▸ **Collection entries**

_ _ _ _ _ _ _

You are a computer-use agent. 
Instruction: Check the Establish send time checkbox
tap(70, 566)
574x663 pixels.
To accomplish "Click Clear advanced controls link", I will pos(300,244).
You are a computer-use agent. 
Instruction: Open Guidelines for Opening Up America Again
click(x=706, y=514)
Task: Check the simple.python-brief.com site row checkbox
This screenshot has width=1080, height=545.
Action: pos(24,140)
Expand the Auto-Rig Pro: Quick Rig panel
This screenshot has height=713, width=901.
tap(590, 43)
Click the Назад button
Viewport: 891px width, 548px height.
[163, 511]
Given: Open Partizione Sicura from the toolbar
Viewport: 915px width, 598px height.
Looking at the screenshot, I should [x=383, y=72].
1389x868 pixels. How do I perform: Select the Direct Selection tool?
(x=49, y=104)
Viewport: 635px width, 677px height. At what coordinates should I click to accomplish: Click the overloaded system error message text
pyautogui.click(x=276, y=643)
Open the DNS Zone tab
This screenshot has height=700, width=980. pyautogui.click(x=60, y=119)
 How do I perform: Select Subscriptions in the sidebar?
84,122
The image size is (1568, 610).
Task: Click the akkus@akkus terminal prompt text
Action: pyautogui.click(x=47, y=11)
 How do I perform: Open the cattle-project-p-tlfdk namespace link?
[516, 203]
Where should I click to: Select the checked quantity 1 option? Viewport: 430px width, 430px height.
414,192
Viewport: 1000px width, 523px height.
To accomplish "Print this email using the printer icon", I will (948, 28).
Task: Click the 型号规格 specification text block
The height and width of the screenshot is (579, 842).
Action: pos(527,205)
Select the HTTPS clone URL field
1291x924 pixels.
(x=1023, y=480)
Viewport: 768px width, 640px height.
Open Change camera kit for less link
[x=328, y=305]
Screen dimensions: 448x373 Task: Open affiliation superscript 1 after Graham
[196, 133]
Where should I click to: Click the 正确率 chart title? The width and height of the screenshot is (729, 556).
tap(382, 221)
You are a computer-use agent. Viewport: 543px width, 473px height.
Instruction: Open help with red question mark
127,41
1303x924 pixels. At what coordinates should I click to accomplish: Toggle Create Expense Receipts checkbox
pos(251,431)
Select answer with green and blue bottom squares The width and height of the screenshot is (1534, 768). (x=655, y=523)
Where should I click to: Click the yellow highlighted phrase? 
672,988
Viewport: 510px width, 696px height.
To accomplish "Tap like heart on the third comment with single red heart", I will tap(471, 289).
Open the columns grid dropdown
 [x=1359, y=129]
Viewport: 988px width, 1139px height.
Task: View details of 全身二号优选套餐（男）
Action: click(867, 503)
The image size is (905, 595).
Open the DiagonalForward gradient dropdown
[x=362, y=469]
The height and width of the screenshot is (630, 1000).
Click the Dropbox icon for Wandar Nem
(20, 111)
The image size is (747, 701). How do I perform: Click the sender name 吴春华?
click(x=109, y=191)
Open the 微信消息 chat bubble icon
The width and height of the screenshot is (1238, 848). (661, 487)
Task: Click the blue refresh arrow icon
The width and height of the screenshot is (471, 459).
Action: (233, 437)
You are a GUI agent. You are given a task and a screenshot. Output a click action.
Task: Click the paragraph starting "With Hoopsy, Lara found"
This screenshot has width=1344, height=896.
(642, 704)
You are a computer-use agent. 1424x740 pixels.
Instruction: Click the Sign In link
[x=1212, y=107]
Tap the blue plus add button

_ _ _ _ _ _ _

▸ **Written request**
Retype all of the records above word for word, leaving nothing out and changing nothing.

▸ **Problem solution**
You are a computer-use agent. 
Instruction: Check the Establish send time checkbox
tap(70, 566)
574x663 pixels.
To accomplish "Click Clear advanced controls link", I will pos(300,244).
You are a computer-use agent. 
Instruction: Open Guidelines for Opening Up America Again
click(x=706, y=514)
Task: Check the simple.python-brief.com site row checkbox
This screenshot has width=1080, height=545.
Action: pos(24,140)
Expand the Auto-Rig Pro: Quick Rig panel
This screenshot has height=713, width=901.
tap(590, 43)
Click the Назад button
Viewport: 891px width, 548px height.
[163, 511]
Given: Open Partizione Sicura from the toolbar
Viewport: 915px width, 598px height.
Looking at the screenshot, I should [x=383, y=72].
1389x868 pixels. How do I perform: Select the Direct Selection tool?
(x=49, y=104)
Viewport: 635px width, 677px height. At what coordinates should I click to accomplish: Click the overloaded system error message text
pyautogui.click(x=276, y=643)
Open the DNS Zone tab
This screenshot has height=700, width=980. pyautogui.click(x=60, y=119)
 How do I perform: Select Subscriptions in the sidebar?
84,122
The image size is (1568, 610).
Task: Click the akkus@akkus terminal prompt text
Action: pyautogui.click(x=47, y=11)
 How do I perform: Open the cattle-project-p-tlfdk namespace link?
[516, 203]
Where should I click to: Select the checked quantity 1 option? Viewport: 430px width, 430px height.
414,192
Viewport: 1000px width, 523px height.
To accomplish "Print this email using the printer icon", I will (948, 28).
Task: Click the 型号规格 specification text block
The height and width of the screenshot is (579, 842).
Action: pos(527,205)
Select the HTTPS clone URL field
1291x924 pixels.
(x=1023, y=480)
Viewport: 768px width, 640px height.
Open Change camera kit for less link
[x=328, y=305]
Screen dimensions: 448x373 Task: Open affiliation superscript 1 after Graham
[196, 133]
Where should I click to: Click the 正确率 chart title? The width and height of the screenshot is (729, 556).
tap(382, 221)
You are a computer-use agent. Viewport: 543px width, 473px height.
Instruction: Open help with red question mark
127,41
1303x924 pixels. At what coordinates should I click to accomplish: Toggle Create Expense Receipts checkbox
pos(251,431)
Select answer with green and blue bottom squares The width and height of the screenshot is (1534, 768). (x=655, y=523)
Where should I click to: Click the yellow highlighted phrase? 
672,988
Viewport: 510px width, 696px height.
To accomplish "Tap like heart on the third comment with single red heart", I will tap(471, 289).
Open the columns grid dropdown
 [x=1359, y=129]
Viewport: 988px width, 1139px height.
Task: View details of 全身二号优选套餐（男）
Action: click(867, 503)
The image size is (905, 595).
Open the DiagonalForward gradient dropdown
[x=362, y=469]
The height and width of the screenshot is (630, 1000).
Click the Dropbox icon for Wandar Nem
(20, 111)
The image size is (747, 701). How do I perform: Click the sender name 吴春华?
click(x=109, y=191)
Open the 微信消息 chat bubble icon
The width and height of the screenshot is (1238, 848). (661, 487)
Task: Click the blue refresh arrow icon
The width and height of the screenshot is (471, 459).
Action: (233, 437)
You are a GUI agent. You are given a task and a screenshot. Output a click action.
Task: Click the paragraph starting "With Hoopsy, Lara found"
This screenshot has width=1344, height=896.
(642, 704)
You are a computer-use agent. 1424x740 pixels.
Instruction: Click the Sign In link
[x=1212, y=107]
Tap the blue plus add button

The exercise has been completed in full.